THE GREATEST single difference between the actual world of espionage and that portrayed by most spy novelists is this: Real spooks, like the rest of us, often make mistakes and do not always know everything. Nevertheless, there is a persistent strain in the literature, taken to the extreme in Robert Ludlum's new book, that makes secret agents into all-powerful, omniscient beings whose successes are so predictable as to be monotonous -- particularly when their adventures are stretched out, as they are here, over 600 pages.
The protagonists of The Matarese Circle are the world's two greatest covert operators, an American and a Russian, who agree to work together, although they hate each other, for the good of humanity. The American never makes a false move, goes off on a wrong tangent, or fails to spot the most obscure clue. The KGB man is only slightly more fallible, but when he slips up, the American comes to the rescue.
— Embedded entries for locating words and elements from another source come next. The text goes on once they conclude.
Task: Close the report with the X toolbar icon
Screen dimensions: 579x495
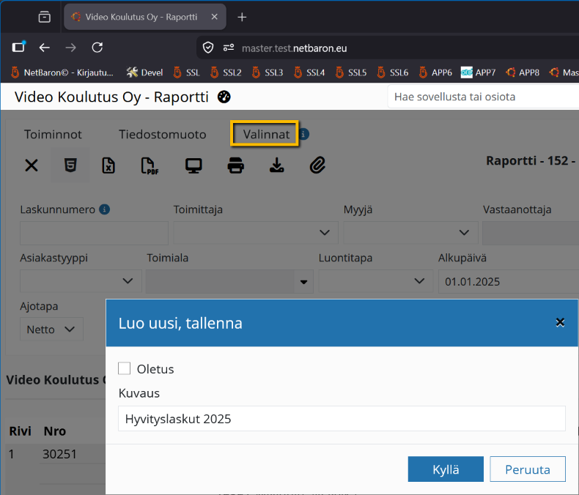Action: [32, 165]
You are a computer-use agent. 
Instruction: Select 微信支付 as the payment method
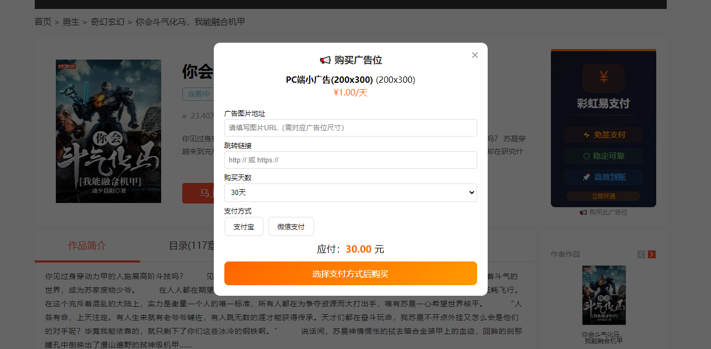click(291, 227)
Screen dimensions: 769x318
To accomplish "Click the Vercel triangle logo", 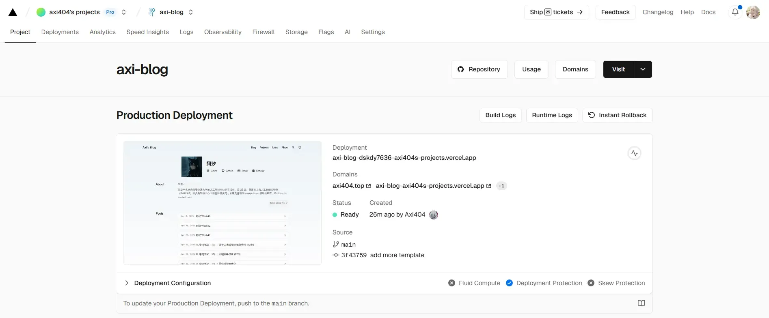I will pos(13,12).
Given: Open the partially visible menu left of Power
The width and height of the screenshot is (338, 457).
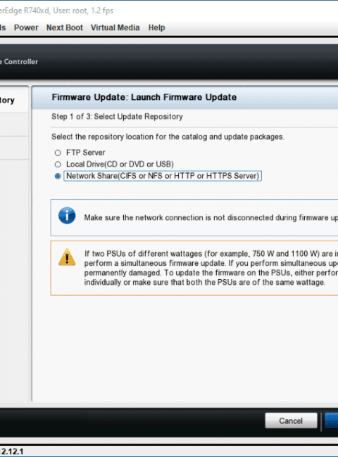Looking at the screenshot, I should 3,27.
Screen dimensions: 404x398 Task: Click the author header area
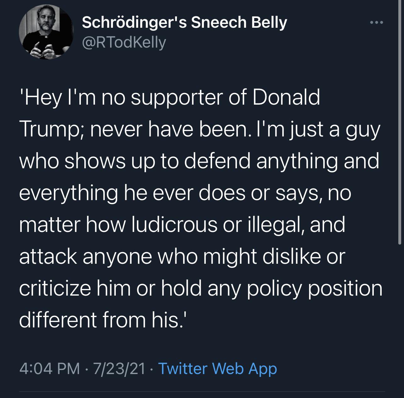[184, 32]
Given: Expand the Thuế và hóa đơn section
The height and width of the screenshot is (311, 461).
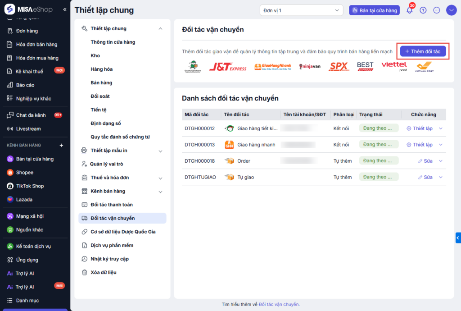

Novelists are not photographers. with any particular obligation to recreate a slice of life. Yet, Ludlum has chosen to write a political thriller that uses the world as it supposedly is for its backdrop. This type of book works well when its plot flows naturally and realistically out of familiar circumstances, as was the case in Paul Erdman's Crash of '79 .
Ludlum not only gets wrong numerous small details (a setting on Nebraska Avenue NW, foreign service ranks, etc.), but he weaves together a story that is so farfetched as to give conspiracy theories a bad name. Taking that old chestnut of power-hungry Crusaders forming themselves into the Knights of Malta, Ludlum updates the idea and makes Malta the home base for the plotters. The action starts in 1911 when a crazed aristocrat named Guillaume de Matarese convokes a cabal aimed at world domination.
A frustrated seeker after power and riches, Matarese enlists similarly minded men from the United States, Russia, England, and Italy and convinces them that the best way to undermine the system of global order is to make available to the ruling class a corps of deniable assassins -- the Matarese Circle. He reasons that having available such a useful tool will lead world leaders into an orgy of destruction which, in turn will give the Matarese clique tremendous leverage over international politics.
Guillaume de Matarese arranges for his own death shortly after he puts the plot together, but his followers carry on. Their employees/assassins, identifiable by the circular bluish tatoo on their chests, succeed in killing the Archduke Francis Ferdinand at Sarajevo, Franklin Roosevelt (the stroke was a cover story concoctoed by "financial interests" unhappy with his policy toward the Soviets), Joseph Stalin, and John Kennedy.
Moving with the times, the latest generation of Matarese is funding the entire international terrorist movement. Matarese dupes include the Red Brigades in Italy, the Baader-Meinhof gang, the PLO, and America's own Weathermen, Minutemen, Ku Klux Klan and Jewish Defense League.
The Matarese are everywhere, inside governments and multinational corporations. Their adherents include the American Secretary of State, the chairman of the Joint Chiefs of Staff, the Soviet Ambassador, 12 percent of the German Bundestag, and 31 percent of the Japanese Diet. In fact, they are on the point of seeing one of their own elected president of the United States -- the charismatic senator from Massachusetts, to be exact. (Without question, the scope of this plot dwarfs anything ever attributed to the Council on Foreign Relations or the Elders of Zion.) Luckily for us non-Matarese, the two secret agents find out what is happening and slice through the conspiracy like hot knives in butter.
Although the heroes claim they only kill out of necessity, good reasons seem to crop up every few pages, and the bodies pile up at a rate that would have kept the Church Committee busy for years.
Obviously there is a market for this sort of conspiracy and mindless violence, as proved by the fact that Ludlum always hits high on the best-seller lists. The Matarese Circle will probably secure itself a niche there too.